What Was Life Like Before Roe v. Wade?

Impact

Recently, I lent a friend my copy of Feminism is for Everybody by bell hooks. When he was done reading it, he told me that it made him “appreciate the importance of reproductive rights.” Obviously I’m happy to hear it, but there was also a part of me that was thinking, "What, so you didn’t appreciate them before?" It was almost as if he hadn’t previously made any connection between modern feminism and the struggle for reproductive freedom, which was a hard thing for me to fathom.

Then yesterday I saw this Tweet from Lila Rose, co-opter of feminism and founder of Live Action, an anti-choice activist organization that occasionally publishes doctored videos in an effort to discredit Planned Parenthood. 

@LilaGraceRose: The #abortion culture has hijacked feminism. But feminism and abortion have nothing in common.

The notion of ‘pro-life feminism’ has always been a confusing one for me because feminism has always been so fundamentally rooted in expanding autonomy and choice for women. In the words of bell hooks, “The anti-choice movement is fundamentally anti-feminist. While it is possible for women to individually choose never to have an abortion, allegiance to feminist politics means that they still are pro-choice, that they support the right of females who need abortions to choose whether or not to have them.”

If my friend and Lila Rose are any indicator, it seems like a growing segment of our generation doesn’t understand this. So today, on the 40th anniversary of Roe v. Wade, I think it’s worth reiterating one more time why, exactly, abortion rights are such an integral part of modern feminism and why, 40 years later, this struggle is more important than ever.

Before Roe, women lived in constant fear of their own bodies and the devastating life consequences too-often wrought by unintended pregnancies and unsafe back-alley abortions. Dr. Jane Hodgson, a noted women’s health activist and abortion provider, lamented the fact that so many seem to have forgotten what life was like in the days before Roe. In her words:

Before 1973, single women who got pregnant were fired from their jobs. Younger ones were sent to maternity homes for unwed mothers and their children were put up for adoption. Married women who got pregnant were forced to carry pregnancies to term regardless of their circumstances — even if they had so many children that they couldn't afford to feed another one; even if they had metastasized cancer; even if their fetuses couldn't live outside the womb because these fetuses had developed without a heart or brain.

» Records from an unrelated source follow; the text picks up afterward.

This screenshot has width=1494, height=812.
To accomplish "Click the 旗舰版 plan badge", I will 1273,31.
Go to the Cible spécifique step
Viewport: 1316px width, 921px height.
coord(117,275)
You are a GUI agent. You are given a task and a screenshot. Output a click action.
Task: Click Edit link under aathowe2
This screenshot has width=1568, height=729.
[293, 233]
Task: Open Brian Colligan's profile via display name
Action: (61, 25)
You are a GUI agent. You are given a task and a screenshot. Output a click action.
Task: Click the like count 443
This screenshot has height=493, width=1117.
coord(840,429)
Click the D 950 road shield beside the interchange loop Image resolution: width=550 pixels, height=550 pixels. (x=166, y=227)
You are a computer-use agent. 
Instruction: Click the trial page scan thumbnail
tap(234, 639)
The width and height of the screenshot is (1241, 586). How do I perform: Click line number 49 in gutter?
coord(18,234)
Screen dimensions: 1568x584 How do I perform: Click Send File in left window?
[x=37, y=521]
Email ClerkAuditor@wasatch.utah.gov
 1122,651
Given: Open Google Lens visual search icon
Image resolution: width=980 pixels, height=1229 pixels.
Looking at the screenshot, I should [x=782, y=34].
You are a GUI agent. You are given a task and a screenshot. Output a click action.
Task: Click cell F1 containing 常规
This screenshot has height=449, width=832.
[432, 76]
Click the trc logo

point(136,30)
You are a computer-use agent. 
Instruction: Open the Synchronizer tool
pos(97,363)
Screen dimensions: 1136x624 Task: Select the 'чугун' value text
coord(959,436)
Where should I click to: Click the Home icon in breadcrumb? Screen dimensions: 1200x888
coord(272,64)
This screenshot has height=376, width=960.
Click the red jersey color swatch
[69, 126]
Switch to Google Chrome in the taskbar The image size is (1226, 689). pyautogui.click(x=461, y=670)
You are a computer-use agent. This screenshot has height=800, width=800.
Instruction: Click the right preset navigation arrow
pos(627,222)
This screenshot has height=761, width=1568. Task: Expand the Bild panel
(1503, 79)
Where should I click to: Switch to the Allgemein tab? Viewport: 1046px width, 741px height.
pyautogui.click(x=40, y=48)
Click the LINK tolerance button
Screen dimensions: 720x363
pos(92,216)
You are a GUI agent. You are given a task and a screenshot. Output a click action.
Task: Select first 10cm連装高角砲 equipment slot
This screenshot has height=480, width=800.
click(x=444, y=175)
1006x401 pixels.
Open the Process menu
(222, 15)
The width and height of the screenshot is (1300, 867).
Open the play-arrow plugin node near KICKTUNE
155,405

If this reality sounds as unimaginable to you as it does to me, thank our grandmas’ generation. Their efforts in the struggle for women’s reproductive freedom so revolutionized the landscape of opportunity for women that we generally can’t help but take it for granted. For some of us, the pre-Roe reality is so far removed from our lives that it’s too easy to forget why it still matters.

It does matter, though. Every day, anti-choice politicians whittle away at our hard-fought right to choose. Increasingly, poor women and women of color are effectively denied reproductive choice because of access restrictions, such as the Hyde Amendment and TRAP laws. And the worst part of it all is this: Anti-choice politics aren’t even driven by concern for potential human life — if it were, you wouldn’t see those same politicians inveighing against comprehensive sex education and family planning, chipping away at the social safety net, and advocating the death penalty. No, at its core, the anti-choice movement seeks to control and subordinate women by returning them to their pre-feminist status, when women had no choice.

Twentieth century feminists worked too hard for us to backslide. Today, on the anniversary of the Supreme Court decision that fundamentally changed what it means to be a woman in this country, we need to reinvigorate and revive the activist momentum that won us these rights in the first place.